• **EXERCISE DETAILS**
Using the passage on hymns below, answer each question in a few words.
(a) How many songs does the new collection contain?
(b) What is asked in exchange for the free download?
(c) Where have the resources the writer plans to share been found helpful?

• **PROVIDED TEXT**
The songs/hymns we sing in worship continue to shape us. Nobody goes home humming the sermon. We can preach until we are blue in the face only to have our efforts contradicted by an old favourite hymn that re-inscribes an old theology and perpetuates doctrines we no longer teach. So, I for one, am always on the lookout for new songs to sing during worship. My latest find is a new collection that has just been released by The Hymn society of the U.S. and Canada: “Songs for the Holy Other: Hymns Affirming the LGBTQIA2S+ Community.” The collection contains 48 songs for congregational use.
GOOD NEWS this collection is a free download – in exchange for your email address! Follow this link – Hymn Society
Liturgy has the power to from us in ways that preachers can only dream of. The truth is worshippers don’t go home humming the sermon. What we sing in worship matters precisely because music has the power to both open us up and shut us down to change. As our theology evolves, so too what we sing in worship must evolve. But familiar chestnuts are familiar for a reason. Our favourite hymns are singable! Sadly, so many of the best loved hymns inscribe theologies that posit a god that few of us are willing to worship. But rather than throw the babies out with the bath water, we can give the best loved hymn tunes a new lease on life with texts that do not re-inscribe theories of atonement that we are trying to leave behind. I have been asked to share some of the resources that we have found helpful at Holy Cross and over the next few weeks I hope to post several resources.

• **DATASET ROWS**
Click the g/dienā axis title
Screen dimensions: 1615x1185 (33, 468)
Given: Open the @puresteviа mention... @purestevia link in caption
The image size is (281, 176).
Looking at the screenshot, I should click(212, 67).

• **ANSWER TO THIS PROBLEM**
(a) 48 songs.
(b) An email address.
(c) At Holy Cross.